● **What needs to be done**: Starting at the first entry below, repeat all the data word for word and drop the pictures.

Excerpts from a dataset
:::::

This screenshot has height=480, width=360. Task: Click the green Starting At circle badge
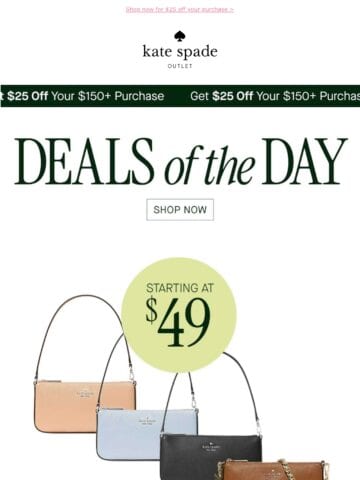(179, 315)
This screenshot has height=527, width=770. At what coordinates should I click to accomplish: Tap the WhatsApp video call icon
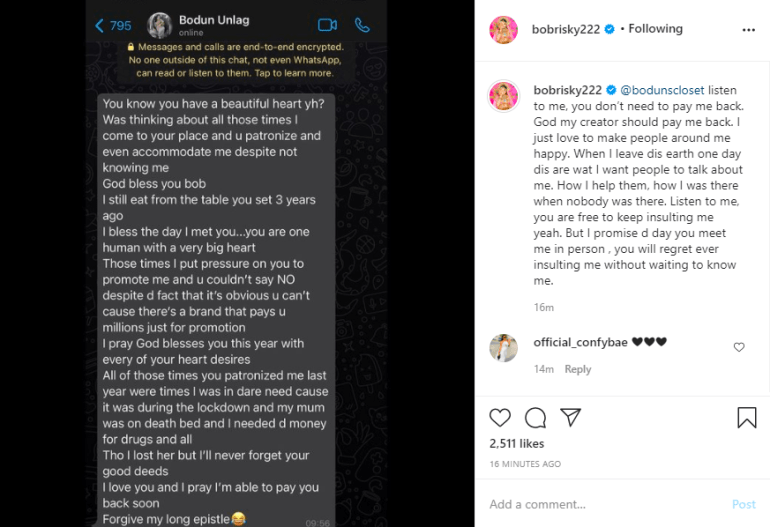point(327,25)
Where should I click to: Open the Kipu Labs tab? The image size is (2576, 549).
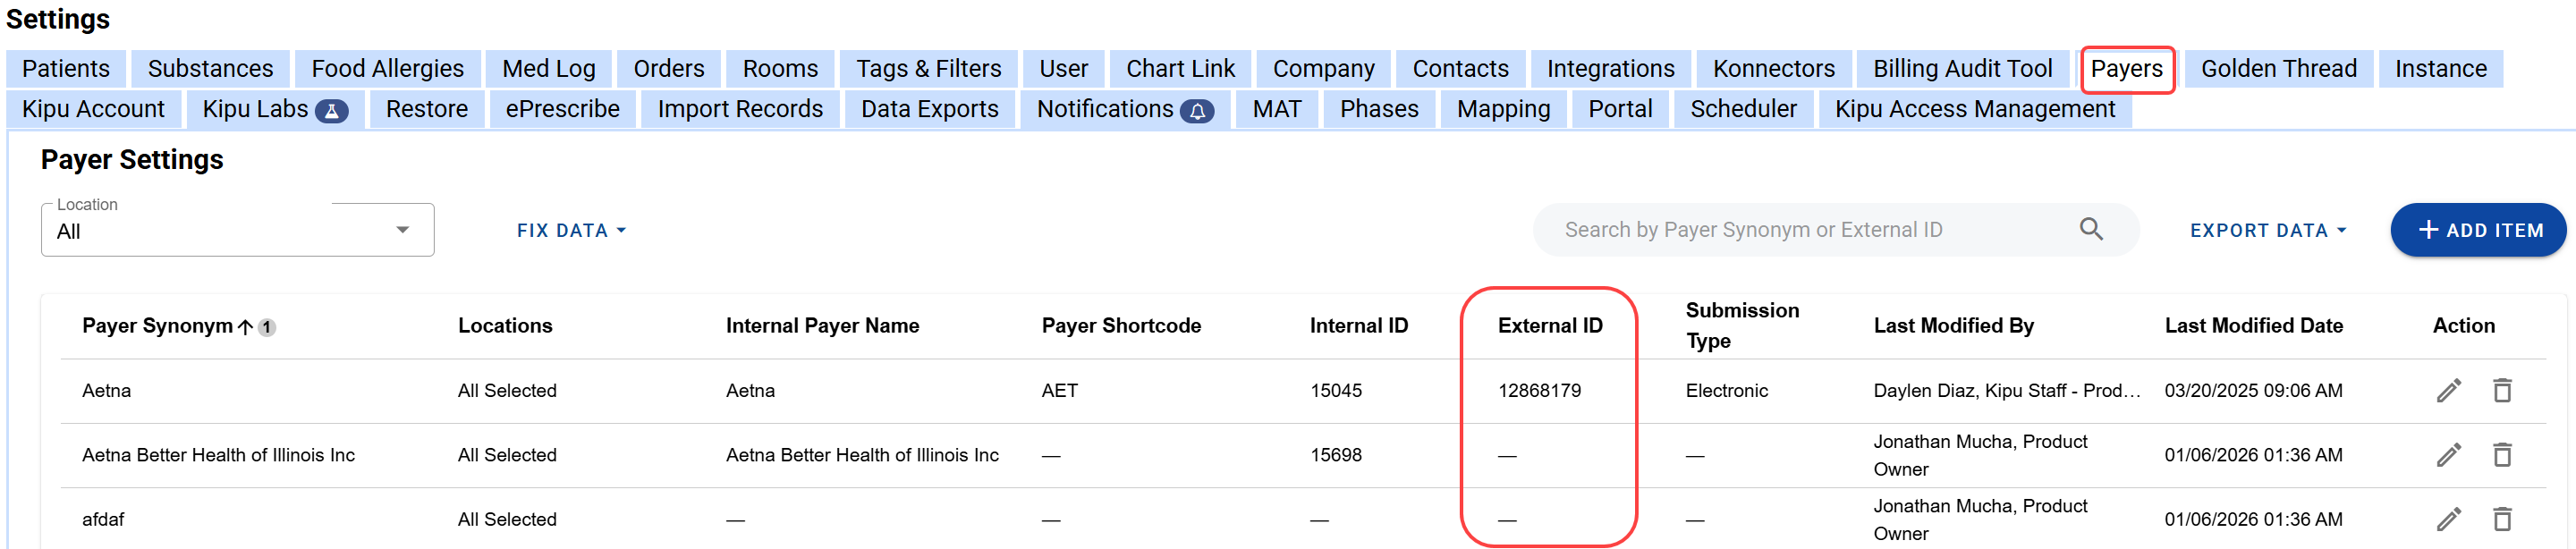pos(274,109)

:::::

● **Output for this exercise**:
This screenshot has height=480, width=360. Task: Click the green Starting At circle badge
(179, 315)
This screenshot has height=527, width=770. At what coordinates should I click to accomplish: Tap the WhatsApp video call icon
point(327,25)
Where should I click to: Open the Kipu Labs tab? The image size is (2576, 549).
pos(274,109)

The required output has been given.